# Task 1
Reproduce the stretch of the tour page from "Tour Leaves from" through "year’s War College." word for word.
# Task 2
Answer these questions from the tour page:
(a) Who leads the tour?
(b) Which body commissioned the report on colonial Saratoga?
(c) During which war was Fort Anne built?
# Task 3
Using the tour page, explain why Fort Hardy and the other British posts in the Hudson-Lake George corridor mattered.

======== Page text ========

Before Burgoyne: French & Indian War Sites in the Saratoga Area – May 17, 2019

Friday, May 17, 2019 (8:00am-5:00pm)

Led by: Dr. David Preston

Tour Leaves from Fort Ticonderoga

Tour Registration: $125.00 – SOLD OUT!

America’s History LLC is proud to continue its partnership with Fort Ticonderoga by again offering a special one-day tour. For the first time, a tour will be offered prior to the Fort’s War College of the Seven Years’ War. Our tour leader, Dr. David Preston, is also the keynote speaker at this year’s War College.

Dr. Preston recently completed a report, based on new archival research, entitled “Colonial Saratoga: War and Peace on the Borderlands of Early America” commissioned by the Saratoga National Historical Park. The NPS Historic Resource Study explores Saratoga’s colonial background and its development as a logistical hub for British operations from 1755 to 1760. Fort Hardy and other British posts in the Hudson-Lake George corridor crucially anchored road networks, bateaux routes, warehouses, and barracks, all of which enabled British armies to project their power deep into the continent’s interior in unprecedented ways.

Along the way, we will see Lake Champlain’s South Bay where Baron Dieskau landed in 1755 to attack Maj. Gen. William Johnson’s provincial army at Lake George and the site of Fort Anne, a stockade built during Queen Anne’s War.

======== Stored records ========

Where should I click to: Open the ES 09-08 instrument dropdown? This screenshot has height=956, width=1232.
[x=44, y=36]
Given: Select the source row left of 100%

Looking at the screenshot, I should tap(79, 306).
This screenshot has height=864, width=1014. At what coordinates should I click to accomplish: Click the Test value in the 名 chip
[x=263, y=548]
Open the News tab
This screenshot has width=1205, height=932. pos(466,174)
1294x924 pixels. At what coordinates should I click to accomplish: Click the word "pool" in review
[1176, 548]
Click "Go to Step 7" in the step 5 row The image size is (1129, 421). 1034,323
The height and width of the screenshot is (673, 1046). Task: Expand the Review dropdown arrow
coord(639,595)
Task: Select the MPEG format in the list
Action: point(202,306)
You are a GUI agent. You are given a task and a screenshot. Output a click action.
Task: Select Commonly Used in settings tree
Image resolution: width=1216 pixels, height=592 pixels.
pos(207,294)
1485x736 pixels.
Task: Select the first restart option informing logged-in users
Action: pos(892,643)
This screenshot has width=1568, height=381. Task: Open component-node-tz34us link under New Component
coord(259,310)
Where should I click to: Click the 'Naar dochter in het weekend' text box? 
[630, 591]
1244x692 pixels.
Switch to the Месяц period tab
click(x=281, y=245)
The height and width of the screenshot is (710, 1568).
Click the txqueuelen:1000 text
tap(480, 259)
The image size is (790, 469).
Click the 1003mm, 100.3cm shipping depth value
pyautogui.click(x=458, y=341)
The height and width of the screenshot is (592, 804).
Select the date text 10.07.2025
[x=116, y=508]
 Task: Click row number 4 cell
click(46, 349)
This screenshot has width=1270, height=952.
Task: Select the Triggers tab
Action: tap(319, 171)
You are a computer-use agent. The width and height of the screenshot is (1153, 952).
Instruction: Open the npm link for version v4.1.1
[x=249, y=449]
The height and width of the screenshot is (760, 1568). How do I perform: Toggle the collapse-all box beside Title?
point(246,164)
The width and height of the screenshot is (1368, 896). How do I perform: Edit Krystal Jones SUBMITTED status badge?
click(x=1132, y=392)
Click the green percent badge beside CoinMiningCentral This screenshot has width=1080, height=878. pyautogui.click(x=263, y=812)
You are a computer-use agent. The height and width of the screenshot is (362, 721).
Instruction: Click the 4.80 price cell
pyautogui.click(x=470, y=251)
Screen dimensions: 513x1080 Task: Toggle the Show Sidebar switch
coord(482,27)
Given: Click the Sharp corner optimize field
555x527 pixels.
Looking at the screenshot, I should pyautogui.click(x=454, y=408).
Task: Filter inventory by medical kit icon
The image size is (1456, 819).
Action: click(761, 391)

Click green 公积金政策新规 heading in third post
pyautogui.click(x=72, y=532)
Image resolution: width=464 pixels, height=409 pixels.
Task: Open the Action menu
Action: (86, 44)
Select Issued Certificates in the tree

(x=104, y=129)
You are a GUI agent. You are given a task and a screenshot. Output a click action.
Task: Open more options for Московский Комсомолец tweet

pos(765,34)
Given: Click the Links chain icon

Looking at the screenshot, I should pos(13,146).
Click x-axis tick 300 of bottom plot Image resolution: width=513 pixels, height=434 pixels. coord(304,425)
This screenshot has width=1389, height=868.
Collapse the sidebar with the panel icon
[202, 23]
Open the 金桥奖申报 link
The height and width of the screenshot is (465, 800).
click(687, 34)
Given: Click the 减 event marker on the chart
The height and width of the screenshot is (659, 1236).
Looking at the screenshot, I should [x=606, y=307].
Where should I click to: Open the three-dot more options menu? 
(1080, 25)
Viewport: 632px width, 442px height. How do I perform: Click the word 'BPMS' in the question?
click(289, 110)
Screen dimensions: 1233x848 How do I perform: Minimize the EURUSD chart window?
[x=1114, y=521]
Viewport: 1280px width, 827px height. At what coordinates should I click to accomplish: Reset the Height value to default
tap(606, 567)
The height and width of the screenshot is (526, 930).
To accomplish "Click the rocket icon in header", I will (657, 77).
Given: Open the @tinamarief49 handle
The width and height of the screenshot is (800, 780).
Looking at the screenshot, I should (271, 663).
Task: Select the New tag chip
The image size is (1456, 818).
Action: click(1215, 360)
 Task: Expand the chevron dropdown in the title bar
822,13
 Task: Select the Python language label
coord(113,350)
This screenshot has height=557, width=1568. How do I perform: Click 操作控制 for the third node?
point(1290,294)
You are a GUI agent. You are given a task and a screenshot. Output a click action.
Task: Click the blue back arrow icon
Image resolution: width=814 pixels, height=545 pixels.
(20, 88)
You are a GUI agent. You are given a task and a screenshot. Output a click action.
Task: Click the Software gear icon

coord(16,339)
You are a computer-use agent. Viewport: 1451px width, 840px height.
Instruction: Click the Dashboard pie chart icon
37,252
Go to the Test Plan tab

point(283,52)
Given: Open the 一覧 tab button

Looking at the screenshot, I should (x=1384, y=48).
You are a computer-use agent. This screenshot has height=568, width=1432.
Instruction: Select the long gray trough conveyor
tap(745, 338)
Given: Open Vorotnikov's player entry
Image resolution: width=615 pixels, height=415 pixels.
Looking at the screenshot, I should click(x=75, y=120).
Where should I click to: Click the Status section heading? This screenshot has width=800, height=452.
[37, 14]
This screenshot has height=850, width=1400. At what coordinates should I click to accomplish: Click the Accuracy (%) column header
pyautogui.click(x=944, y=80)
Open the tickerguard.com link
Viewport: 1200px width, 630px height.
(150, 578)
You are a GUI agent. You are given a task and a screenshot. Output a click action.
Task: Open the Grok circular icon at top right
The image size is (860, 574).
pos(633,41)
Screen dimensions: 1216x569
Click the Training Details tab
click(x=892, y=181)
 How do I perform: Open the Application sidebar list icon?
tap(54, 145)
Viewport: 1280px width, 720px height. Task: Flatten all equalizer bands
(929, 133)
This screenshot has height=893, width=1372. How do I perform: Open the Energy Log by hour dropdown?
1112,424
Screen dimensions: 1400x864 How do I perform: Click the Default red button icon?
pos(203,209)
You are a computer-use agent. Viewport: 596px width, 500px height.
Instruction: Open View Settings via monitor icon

========

# Exercise output 1
Tour Leaves from Fort Ticonderoga

Tour Registration: $125.00 – SOLD OUT!

America’s History LLC is proud to continue its partnership with Fort Ticonderoga by again offering a special one-day tour. For the first time, a tour will be offered prior to the Fort’s War College of the Seven Years’ War. Our tour leader, Dr. David Preston, is also the keynote speaker at this year’s War College.

# Exercise output 2
(a) Dr. David Preston
(b) The Saratoga National Historical Park
(c) Queen Anne's War

# Exercise output 3
They anchored road networks, bateaux routes, warehouses and barracks. Together these enabled British armies to project their power deep into the continent's interior in unprecedented ways.